Massoud Ansari - 2006 Winner, Local journalist category
Karachi-based Massoud Ansari is Senior Reporter with Newsline, one of Pakistan’s leading newsmagazines. He also strings for the London Sunday Telegraph and contributes to the US-based New Republic magazine, Jane’s Defense weekly digest and the New Delhi-based Women Feature Service. Since 1998, he has been reporting widely across Pakistan and Afghanistan covering stories about Al-Qaeda and the network of the militant organization, politics, political crimes, rise of religious fundamentalism, environment or poppy cultivation, ethnic and sectarian violence or human rights including slavery of peasants under feudal landlords, ritual killings of the women in the name of honor or about religious and sexual minorities.
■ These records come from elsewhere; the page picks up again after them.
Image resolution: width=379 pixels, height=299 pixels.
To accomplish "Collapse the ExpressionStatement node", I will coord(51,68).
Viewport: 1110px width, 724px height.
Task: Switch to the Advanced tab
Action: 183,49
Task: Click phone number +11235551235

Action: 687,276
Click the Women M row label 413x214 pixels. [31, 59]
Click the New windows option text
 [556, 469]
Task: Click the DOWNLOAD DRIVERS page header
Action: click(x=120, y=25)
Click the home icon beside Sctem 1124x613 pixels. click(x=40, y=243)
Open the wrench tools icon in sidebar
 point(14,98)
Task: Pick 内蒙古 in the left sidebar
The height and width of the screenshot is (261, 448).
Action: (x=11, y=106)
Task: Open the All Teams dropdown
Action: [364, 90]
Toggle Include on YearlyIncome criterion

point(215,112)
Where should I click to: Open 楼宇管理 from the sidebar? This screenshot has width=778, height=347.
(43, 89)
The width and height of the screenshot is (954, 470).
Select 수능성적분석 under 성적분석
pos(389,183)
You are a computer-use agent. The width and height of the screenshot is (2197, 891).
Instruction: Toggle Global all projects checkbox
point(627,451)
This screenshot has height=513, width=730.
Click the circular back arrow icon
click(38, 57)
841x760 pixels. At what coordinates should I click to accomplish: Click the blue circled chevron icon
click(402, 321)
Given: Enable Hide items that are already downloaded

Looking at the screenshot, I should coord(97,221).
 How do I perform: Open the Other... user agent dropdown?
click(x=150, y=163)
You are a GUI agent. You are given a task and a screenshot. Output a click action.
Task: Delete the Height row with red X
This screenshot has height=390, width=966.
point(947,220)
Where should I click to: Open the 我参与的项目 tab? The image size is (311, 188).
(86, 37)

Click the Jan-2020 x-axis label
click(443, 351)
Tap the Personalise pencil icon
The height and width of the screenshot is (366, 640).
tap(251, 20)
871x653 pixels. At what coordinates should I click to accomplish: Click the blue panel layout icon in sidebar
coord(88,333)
Ansari began his career in journalism at the age of 19 in the highly political Sindh town of Larkana, home of slain premier Zulfikar Ali Bhutto and his daughter Benazir. In spite of its international significance, Ansari maintains people in Larkana look down upon journalists as blackmailers, racketeers and sycophants in the service of the local administration. Chased out of the town for his exposes on rape, religious zealotry and abuses of power, he re-settled in Karachi –one of the world’s most dangerous cities for an investigative reporter. It was here that Ansari wrote his series of stories which won him the Kurt Schork Award for International Journalism 2006. These included his investigation into the facts behind the murder of journalist Daniel Pearl and the Pakistan connection to the 7/7 bombings in London last year.
Says Ansari ‘After I joined Newsline I adopted investigative journalism is my main forte. Each investigative story that I do, gives me the pleasure of coming closer to my goal: unravelling the intricacies of human society. Living away from home and facing professional challenges as they come, give me greater confidence to do something meaningful for both my community and society in general.’
Judges Lionel Barber, editor of the Financial Times, Isabel Hilton of OpenDemocracy.net, Saira Shah, the author and broadcaster and author Peter Maass also highly commended Isabel Coello in the freelance category for her reporting on the many victims of obstetric fistula, ‘taking an ignored subject and pursuing it across Africa’.
IWPR is honoured to administer the Kurt Schork Awards.